EU buyouts: Finding a way to exit the boom year deals
14 Feb, 2013
Many of the headline-hitting buyouts of the boom era are still sitting in private equity portfolios. Charles Magnay, Partner at Altius Associates, looks at how GPs have adapted to exit large companies in the post-Lehman world.
Large European buyout groups are facing a difficult environment in which to sell some of the very large businesses that were bought at the peak of the market. With the IPO markets closed and a number of very large companies under private equity ownership, just how are the sponsors who own these businesses going to realise them and return cash to investors? In many cases the clock has reached the five year mark and is very definitely ticking.
Of the three established exit routes (public markets, trade sales and secondary sales), the IPO market remains largely closed, and financing is almost certainly unavailable for financial sponsors to be realistic buyers in a secondary transaction. While a full trade sale of one of these large businesses is theoretically possible, it’s likely to be highly problematic given the uncertain economic environment in Europe and with vendors looking to receive cash rather than paper.
GPs have therefore been forced to become increasingly innovative in seeking liquidity and, thankfully for the asset class, have been successful in this regard in a number of cases. They have looked for ready sources of capital and found them amongst sovereign wealth funds, public market fund managers willing to bridge the pre-IPO gap, and corporates, often of Asian origin, though by no means exclusively. For example, KKR has been notably successful in persuading corporates to take stakes in two of its businesses: China’s Shandong Heavy Industry Group acquired a 25% stake in German forklift manufacturer Kion and Walgreens has agreed to buy Alliance Boots – a 2007 FTSE 100 transaction that really called the peak of the market – in a two stage transaction. Other potential buyers include sovereign wealth funds and those firms, in particular a number of the Canadian institutions, with the appetite and capability to make direct investments. For example, KIRKBI and Ontario Teachers’ made a €500m investment in Denmark’s ISS (owned by EQT) following its pulled IPO.
CVC’s sale of a 21% stake in Formula One to three asset management firms for $1.6bn shows an encouraging interest from what are effectively public market investors in private equity owned assets. A Singapore IPO is expected this year and should herald the final liquidity event for one of Europe’s most successful private equity investments.

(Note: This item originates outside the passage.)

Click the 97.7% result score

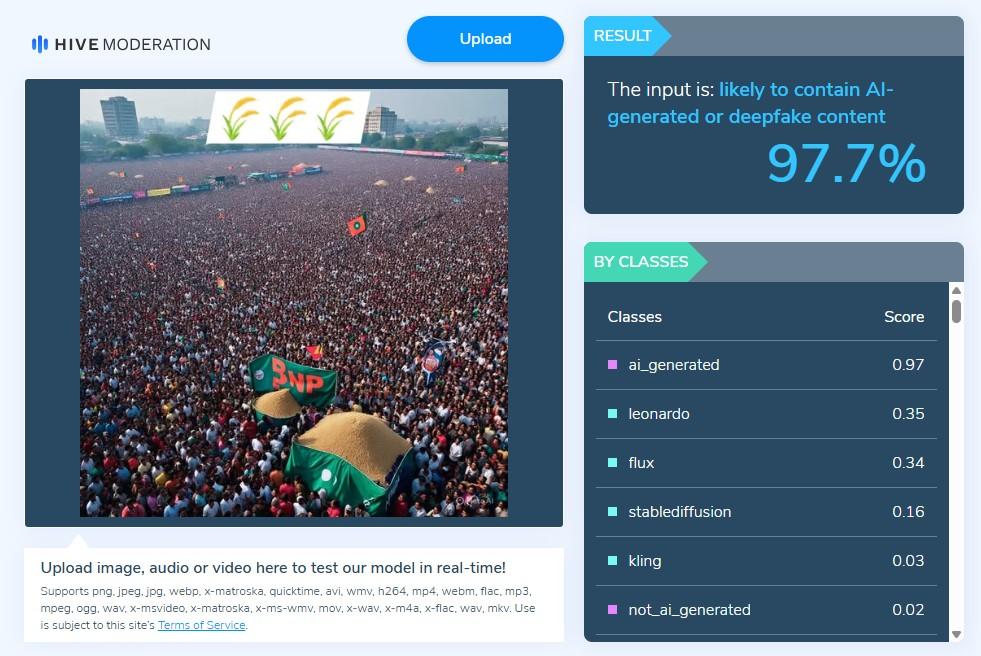point(846,164)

There remain assets that, for a variety of reasons, have either not found the right buyer or are not yet ready to be moved on, perhaps needing more time for further deleveraging. There are also rumours that some assets need to be reduced in size to be made more palatable and speculation continues that Acromas – the insurance group backed by CVC, Charterhouse and Permira – may be divided up once again into its two constituent parts: Saga and The AA.

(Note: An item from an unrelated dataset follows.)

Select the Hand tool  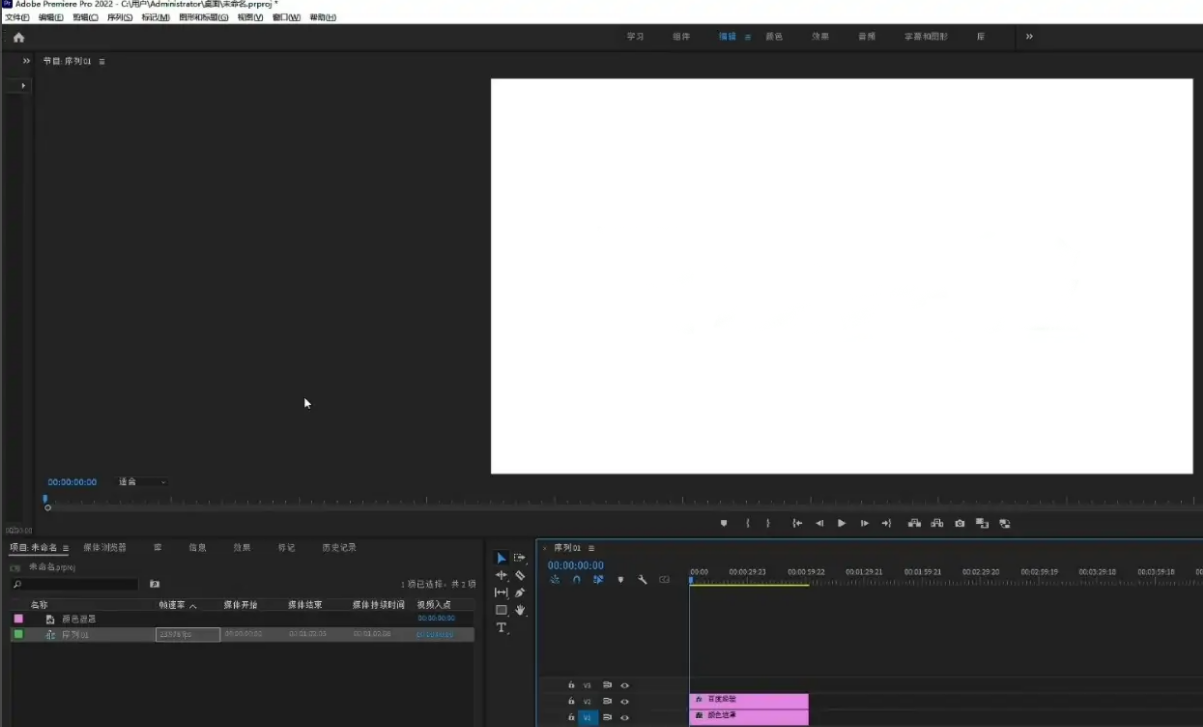pos(520,610)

Overall however, it appears that high quality and strategic businesses are saleable, even in an environment where the public markets are effectively closed. We applaud GPs for their ingenuity in tapping these alternative buyers and believe that, just as the secondary market has improved the exit options for the lower mid-market, so this development will open up a broader range of strategic options at the larger end of the buyout market for many years to come.